The first time I met Dizzy Gillespie in person was at the 1984 New Orleans Jazz and Heritage Festival, standing in the doorway of Sun Ra's dressing room. Ra was sitting in the middle of a circle of young musicians and admirers, holding court, talking about the music and spreading the word of his cosmic experiences.
Diz stood there, leaning against the doorjamb, engrossed with the sight. I stood beside him for a moment, fascinated by his attentive concentration on the scene.
"What do you think of Sun Ra, Diz?"
"He's something else, man. He's another level -- I'm telling you!" he answered, with a twinkle in his eyes, a kind of contemplative glow, hinting of some mnemonic peregrinations through the vital flux of his own musical life.
Perhaps he was reminded of those early years when he and Charlie "Yardbird" Parker and Thelonious Monk were leaders of the black revolution that radicalized musical expression in the Americas and, yes, in the world.

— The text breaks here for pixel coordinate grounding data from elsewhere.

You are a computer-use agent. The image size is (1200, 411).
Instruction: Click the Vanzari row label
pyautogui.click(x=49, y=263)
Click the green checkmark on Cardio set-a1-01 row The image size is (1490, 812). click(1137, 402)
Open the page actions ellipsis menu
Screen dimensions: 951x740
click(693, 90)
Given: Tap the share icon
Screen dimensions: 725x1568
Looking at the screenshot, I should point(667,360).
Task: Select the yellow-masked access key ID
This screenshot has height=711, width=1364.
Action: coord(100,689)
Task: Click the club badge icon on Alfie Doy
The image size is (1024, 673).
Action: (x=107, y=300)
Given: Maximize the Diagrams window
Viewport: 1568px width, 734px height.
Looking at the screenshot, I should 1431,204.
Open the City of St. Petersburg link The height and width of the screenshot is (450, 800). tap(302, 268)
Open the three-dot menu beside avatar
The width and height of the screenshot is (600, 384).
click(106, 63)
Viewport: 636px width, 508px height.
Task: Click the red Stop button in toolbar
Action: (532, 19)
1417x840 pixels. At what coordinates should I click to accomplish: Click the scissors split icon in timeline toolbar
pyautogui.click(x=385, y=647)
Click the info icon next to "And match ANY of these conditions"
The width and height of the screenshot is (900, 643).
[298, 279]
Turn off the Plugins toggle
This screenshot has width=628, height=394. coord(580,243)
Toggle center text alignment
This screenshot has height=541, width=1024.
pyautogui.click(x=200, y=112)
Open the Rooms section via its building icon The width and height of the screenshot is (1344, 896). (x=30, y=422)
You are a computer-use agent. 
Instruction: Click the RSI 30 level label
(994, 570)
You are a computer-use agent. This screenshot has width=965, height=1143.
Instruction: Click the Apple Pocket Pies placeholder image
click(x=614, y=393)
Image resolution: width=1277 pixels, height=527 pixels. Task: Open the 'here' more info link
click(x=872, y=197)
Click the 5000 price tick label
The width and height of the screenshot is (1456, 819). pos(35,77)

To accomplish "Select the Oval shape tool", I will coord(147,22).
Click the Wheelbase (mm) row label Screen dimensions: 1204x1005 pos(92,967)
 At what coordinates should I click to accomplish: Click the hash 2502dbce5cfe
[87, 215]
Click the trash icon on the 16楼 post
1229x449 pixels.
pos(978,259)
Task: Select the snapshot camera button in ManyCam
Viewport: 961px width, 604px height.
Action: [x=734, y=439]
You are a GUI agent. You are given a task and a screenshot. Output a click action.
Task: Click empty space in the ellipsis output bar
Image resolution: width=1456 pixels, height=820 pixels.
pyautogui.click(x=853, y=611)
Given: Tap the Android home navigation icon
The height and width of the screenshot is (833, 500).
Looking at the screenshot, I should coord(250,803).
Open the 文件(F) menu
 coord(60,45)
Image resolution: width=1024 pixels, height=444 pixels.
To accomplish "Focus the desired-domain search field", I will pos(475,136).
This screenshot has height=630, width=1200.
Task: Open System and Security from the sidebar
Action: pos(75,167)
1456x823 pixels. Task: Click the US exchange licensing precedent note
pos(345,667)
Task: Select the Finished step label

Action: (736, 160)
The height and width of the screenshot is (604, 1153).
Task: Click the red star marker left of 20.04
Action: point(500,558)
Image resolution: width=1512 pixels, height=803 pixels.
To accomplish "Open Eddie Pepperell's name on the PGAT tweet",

Writer Herb Boyd, who had one of the last interviews with Diz, observed that after Satchmo, Duke Ellington, Bird, "you have to consider that Dizzy is one of the key innovators in the whole history of jazz. I think that beyond the kind of demeanor of his antics, his hilarity, his playfulness, he was a superb stylist who was very serious about his music. He may have been laughing about a whole lot of things, but when it came to his music, he was extremely serious."
JOHN BIRKS GILLESPIE was always serious about his music, right to his death on January 6, 1993. Born in Cheraw, South Carolina, on October 21, 1917, he succumbed to pancreatic cancer in Englewood (New Jersey) Hospital, where he had been confined for nearly a month. He was 75.